··· The records ···

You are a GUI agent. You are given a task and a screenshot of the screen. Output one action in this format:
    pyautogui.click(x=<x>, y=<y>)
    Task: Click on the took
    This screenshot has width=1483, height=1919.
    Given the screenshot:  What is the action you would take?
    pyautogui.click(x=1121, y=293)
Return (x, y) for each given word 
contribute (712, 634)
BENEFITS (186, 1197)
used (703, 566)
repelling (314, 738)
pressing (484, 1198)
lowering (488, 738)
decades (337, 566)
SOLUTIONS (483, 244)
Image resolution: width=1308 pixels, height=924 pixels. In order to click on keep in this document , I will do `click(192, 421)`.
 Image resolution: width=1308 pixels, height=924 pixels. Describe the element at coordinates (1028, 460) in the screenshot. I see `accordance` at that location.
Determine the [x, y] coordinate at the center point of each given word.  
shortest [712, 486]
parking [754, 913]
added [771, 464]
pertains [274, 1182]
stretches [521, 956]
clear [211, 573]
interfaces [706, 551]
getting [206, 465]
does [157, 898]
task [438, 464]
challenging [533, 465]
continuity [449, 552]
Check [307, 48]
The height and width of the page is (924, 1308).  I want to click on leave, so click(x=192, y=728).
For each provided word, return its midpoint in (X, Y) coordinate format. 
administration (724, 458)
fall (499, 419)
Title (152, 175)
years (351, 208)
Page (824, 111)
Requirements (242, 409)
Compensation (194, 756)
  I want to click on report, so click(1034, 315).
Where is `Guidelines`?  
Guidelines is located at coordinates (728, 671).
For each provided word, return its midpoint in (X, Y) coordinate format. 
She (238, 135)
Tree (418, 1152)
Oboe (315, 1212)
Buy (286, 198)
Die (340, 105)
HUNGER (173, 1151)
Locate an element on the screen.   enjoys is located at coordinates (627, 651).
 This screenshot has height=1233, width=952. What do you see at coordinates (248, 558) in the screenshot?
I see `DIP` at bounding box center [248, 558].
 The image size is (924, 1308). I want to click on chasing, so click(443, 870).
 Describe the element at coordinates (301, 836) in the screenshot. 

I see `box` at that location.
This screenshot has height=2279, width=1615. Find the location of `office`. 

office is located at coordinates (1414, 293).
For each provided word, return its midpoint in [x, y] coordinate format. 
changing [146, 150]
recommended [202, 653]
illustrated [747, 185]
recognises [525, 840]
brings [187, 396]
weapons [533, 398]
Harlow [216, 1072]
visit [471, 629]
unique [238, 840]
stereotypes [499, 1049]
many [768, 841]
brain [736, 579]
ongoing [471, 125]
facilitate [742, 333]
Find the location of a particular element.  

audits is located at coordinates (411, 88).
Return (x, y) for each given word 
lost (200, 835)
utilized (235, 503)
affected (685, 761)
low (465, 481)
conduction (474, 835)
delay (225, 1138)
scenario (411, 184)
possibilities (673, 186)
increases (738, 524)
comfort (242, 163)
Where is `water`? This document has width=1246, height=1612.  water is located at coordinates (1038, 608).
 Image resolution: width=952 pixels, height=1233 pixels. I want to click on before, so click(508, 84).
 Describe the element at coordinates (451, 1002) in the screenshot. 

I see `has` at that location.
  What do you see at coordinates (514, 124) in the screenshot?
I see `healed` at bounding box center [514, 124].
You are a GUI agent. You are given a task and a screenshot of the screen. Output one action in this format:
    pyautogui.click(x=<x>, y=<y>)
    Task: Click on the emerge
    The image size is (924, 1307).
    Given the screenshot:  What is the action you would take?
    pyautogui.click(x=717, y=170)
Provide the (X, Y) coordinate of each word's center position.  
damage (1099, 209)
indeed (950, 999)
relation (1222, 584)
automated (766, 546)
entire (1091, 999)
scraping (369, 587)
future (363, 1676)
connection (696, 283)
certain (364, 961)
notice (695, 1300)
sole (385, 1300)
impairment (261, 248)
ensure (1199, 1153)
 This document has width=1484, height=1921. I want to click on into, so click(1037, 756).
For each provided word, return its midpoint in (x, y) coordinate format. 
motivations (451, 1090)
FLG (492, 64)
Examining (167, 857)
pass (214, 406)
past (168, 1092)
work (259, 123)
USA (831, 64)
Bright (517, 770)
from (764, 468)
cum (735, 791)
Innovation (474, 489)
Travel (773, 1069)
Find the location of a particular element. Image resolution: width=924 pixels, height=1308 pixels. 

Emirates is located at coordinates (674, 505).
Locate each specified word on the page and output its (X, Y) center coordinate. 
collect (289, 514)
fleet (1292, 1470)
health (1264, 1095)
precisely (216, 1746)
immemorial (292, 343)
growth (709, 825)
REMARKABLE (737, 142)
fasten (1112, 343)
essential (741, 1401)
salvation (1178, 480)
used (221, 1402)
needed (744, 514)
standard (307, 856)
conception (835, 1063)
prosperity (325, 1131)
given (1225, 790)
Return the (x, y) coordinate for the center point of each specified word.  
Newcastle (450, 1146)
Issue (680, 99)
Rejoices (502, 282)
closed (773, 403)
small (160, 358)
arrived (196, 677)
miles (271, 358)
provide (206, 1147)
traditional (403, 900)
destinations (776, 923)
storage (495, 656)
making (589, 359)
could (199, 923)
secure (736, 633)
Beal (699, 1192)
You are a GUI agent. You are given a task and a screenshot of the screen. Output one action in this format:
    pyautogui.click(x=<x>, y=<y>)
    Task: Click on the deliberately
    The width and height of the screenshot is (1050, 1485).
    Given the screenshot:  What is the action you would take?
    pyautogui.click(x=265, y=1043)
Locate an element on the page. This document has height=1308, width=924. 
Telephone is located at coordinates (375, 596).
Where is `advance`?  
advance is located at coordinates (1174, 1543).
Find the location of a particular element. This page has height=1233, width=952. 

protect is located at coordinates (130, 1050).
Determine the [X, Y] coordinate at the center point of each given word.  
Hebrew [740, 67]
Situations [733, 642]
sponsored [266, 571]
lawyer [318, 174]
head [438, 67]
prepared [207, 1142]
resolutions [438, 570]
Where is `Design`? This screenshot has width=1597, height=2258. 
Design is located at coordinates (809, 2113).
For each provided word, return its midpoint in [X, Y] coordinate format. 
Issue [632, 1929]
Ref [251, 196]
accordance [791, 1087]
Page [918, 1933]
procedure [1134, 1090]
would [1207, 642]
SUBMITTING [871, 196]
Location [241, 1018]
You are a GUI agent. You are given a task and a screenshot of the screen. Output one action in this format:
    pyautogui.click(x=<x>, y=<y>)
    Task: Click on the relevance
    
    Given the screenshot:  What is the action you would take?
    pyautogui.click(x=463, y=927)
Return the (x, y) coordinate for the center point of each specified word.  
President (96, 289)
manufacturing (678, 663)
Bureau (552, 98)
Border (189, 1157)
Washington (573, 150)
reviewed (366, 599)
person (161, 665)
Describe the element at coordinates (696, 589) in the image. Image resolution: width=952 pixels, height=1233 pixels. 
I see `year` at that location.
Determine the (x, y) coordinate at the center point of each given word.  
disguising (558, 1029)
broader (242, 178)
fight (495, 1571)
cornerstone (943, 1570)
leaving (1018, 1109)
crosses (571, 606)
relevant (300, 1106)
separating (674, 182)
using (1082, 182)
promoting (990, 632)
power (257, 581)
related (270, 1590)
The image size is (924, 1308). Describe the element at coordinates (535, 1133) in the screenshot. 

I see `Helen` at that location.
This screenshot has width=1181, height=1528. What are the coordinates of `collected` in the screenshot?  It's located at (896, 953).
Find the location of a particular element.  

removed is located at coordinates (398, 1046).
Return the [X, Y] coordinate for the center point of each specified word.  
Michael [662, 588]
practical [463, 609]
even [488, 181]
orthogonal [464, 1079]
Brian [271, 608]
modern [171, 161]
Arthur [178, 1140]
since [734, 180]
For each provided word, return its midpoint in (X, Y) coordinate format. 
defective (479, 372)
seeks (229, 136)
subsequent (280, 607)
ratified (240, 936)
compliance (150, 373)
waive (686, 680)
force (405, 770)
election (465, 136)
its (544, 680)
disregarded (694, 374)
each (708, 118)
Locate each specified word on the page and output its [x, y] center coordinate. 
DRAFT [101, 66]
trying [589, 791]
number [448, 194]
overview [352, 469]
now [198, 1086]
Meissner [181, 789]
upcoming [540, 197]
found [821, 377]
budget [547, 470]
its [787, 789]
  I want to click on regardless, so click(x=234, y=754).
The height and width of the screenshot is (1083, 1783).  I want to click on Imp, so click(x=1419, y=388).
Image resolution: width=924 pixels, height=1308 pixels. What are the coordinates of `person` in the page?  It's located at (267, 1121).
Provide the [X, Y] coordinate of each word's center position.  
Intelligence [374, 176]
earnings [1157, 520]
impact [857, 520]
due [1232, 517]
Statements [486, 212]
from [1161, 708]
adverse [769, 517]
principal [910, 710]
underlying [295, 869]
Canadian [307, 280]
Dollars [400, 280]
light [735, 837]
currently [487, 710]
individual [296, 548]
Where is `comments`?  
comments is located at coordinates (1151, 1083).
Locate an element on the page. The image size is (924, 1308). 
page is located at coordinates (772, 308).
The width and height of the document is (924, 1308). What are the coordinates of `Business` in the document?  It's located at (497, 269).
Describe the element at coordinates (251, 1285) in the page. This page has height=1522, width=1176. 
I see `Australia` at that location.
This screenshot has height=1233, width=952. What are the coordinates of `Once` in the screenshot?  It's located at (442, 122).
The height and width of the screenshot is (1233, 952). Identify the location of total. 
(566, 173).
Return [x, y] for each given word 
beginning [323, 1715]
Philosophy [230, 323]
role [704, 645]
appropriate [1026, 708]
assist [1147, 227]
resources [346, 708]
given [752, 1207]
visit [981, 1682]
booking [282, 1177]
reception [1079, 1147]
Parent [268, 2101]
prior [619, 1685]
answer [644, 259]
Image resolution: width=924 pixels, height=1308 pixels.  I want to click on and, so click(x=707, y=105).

···

> [Work to be completed] Repeat the rows from the line containing "low (465, 481)" through the line containing "pyautogui.click(x=717, y=170)", word for word.

> [Expected output]
low (465, 481)
conduction (474, 835)
delay (225, 1138)
scenario (411, 184)
possibilities (673, 186)
increases (738, 524)
comfort (242, 163)
Where is `water`? This document has width=1246, height=1612.  water is located at coordinates (1038, 608).
 Image resolution: width=952 pixels, height=1233 pixels. I want to click on before, so click(508, 84).
 Describe the element at coordinates (451, 1002) in the screenshot. 

I see `has` at that location.
  What do you see at coordinates (514, 124) in the screenshot?
I see `healed` at bounding box center [514, 124].
You are a GUI agent. You are given a task and a screenshot of the screen. Output one action in this format:
    pyautogui.click(x=<x>, y=<y>)
    Task: Click on the emerge
    The image size is (924, 1307).
    Given the screenshot:  What is the action you would take?
    pyautogui.click(x=717, y=170)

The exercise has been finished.